Limitó el ejercicio argumental el recurrente  a  pregonar  que  las pruebas testimonial e indiciaria esgrimidas en los fallos,  según  su  particular  modo  de  valoración, eran insuficientes para condenar,  crítica  ciertamente  insuficiente,  como  lo  apunta  le  Ministerio Público,  porque  tal  tesis fue rechazada en las instancias, e implica simplemente que el  actor,  quiso  en esta sede revivir un debate superado, sin ocuparse de hacer un  ejercicio  que  ilustrara  a  la  Corte acerca de la real y efectiva lesión del  derecho  de  defensa  por  no  haber esperado el a-quo el resultado de la prueba  técnica de ADN.   

Por último, es necesario puntualizar que no  se  trató de una deliberada o caprichosa omisión de la práctica de una prueba  debidamente  ordenada,  y  que  en  atención  a  la  llegada  extemporánea del  resultado  de  la  prueba  de  ADN,  no  se  cumplieron  en  esta actuación los  requisitos  de publicidad y contradicción ordenados en la ley para ese elemento  de  convicción,  convirtiéndose  en  consecuencia  en  un hecho nuevo o prueba  nueva  no  conocida al tiempo de los debates, razón por la que hay que concluir  que  el  recurso  de casación no era el mecanismo para conseguir su aducción y  valoración,  pues  este  extraordinario  medio  de impugnación está reservado  para  la  enmienda de vicios in procedendo o  in  iudicando  con  trascendencia  en  la parte dispositiva del fallo impugnado, desacierto que  en manera alguna consiguió demostrar el demandante.   
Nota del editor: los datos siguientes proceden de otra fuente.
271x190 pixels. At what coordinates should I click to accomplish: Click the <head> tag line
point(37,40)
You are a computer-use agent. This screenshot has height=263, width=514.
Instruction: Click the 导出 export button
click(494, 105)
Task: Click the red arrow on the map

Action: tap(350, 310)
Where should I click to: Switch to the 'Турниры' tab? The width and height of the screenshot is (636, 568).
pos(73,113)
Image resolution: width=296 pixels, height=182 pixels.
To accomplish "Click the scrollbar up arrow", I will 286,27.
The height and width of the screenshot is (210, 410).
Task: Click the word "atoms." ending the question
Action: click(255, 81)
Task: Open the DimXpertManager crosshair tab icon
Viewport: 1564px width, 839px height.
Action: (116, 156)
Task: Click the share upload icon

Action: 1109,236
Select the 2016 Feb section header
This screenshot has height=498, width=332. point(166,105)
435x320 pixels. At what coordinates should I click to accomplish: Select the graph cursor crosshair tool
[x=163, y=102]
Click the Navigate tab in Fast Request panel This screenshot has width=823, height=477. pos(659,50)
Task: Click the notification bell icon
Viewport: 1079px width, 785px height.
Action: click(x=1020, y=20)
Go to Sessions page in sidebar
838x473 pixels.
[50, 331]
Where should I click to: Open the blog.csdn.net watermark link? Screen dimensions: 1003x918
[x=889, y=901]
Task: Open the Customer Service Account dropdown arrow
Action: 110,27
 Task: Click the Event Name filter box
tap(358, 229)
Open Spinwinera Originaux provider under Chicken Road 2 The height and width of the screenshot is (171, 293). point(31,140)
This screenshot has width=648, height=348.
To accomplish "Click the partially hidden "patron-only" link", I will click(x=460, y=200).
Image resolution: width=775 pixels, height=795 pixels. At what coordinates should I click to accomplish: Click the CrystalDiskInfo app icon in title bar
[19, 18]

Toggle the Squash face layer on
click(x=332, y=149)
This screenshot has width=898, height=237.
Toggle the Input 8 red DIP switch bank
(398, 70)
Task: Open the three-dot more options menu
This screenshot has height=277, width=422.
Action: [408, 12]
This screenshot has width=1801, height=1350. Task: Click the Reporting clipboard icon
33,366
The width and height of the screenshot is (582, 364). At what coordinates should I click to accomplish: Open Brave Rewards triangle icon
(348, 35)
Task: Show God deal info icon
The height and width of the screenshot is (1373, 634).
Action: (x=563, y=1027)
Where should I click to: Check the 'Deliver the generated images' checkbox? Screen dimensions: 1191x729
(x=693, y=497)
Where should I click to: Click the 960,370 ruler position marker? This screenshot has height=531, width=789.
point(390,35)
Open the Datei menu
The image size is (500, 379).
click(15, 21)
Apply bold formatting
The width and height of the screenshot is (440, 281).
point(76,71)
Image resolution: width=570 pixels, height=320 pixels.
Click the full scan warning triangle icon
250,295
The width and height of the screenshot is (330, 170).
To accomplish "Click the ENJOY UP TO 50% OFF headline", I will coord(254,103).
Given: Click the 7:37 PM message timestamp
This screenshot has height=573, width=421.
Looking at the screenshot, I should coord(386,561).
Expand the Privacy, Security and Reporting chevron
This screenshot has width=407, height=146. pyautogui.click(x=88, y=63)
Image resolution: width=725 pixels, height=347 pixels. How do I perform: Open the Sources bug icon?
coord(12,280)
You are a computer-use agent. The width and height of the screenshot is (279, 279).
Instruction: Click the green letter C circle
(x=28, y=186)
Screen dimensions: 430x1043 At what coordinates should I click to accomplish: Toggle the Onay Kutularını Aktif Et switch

En    conclusión,    el    cargo    no  prospera.   

En  mérito  de  lo  expuesto,  LA  SALA  DE  CASACIÓN  PENAL  DE  LA  CORTE  SUPREMA  DE JUSTICIA, administrando justicia en  nombre de la República y por autoridad de la ley,   

RESUELVE  

1.-   DECLARAR  EXTINGUIDA, por prescripción de la acción penal, la  contravención  especial  de  lesiones  personales  por la que fueron procesados  JOSE GREGORIO SERNA y Darío Alexander Castro Alarcón.   

2.-  ORDENAR, en  consecuencia,   la   cesación   de   procedimiento  en  favor  de  JOSE  GREGORIO  SERNA y Darío Alexander  Castro    Alarcón,    por    la    contravención    especial    de    lesiones  personales.   

3.- NO    CASAR  la   sentencia   de   fecha,   origen   y  contenido  consignados  en  la  presente providencia,  en  razón  de la improsperidad del único cargo formulado en la  demanda   presentada   por   el  defensor  de  JOSE  GREGORIO  SERNA.   

Contra  esta providencia no procede recurso  alguno.   

Cópiese,   notifíquese,   cúmplase   y  devuélvase al Tribunal de origen.   

ALFREDO    GÓMEZ  QUINTERO   

SIGIFREDO   ESPINOSA   PÉREZ                            ALVARO   ORLANDO   PÉREZ  PINZÓN   

MARINA   PULIDO   DE   BARÓN                         JORGE  LUIS  QUINTERO  MILANES   

YESID   RAMÍREZ   BASTIDAS                            JULIO    ENRIQUE    SOCHA  SALAMANCA   

MAURO    SOLARTE  PORTILLA                                                     JAVIER ZAPATA  ORTÍZ   

TERESA RUIZ NÚÑEZ  

Secretaria  

    

1 Auto  del 10 de agosto de 2005. Radicación 23928.   

2  Sentencia de 26 de enero de 2006. Proceso Nº 22.106.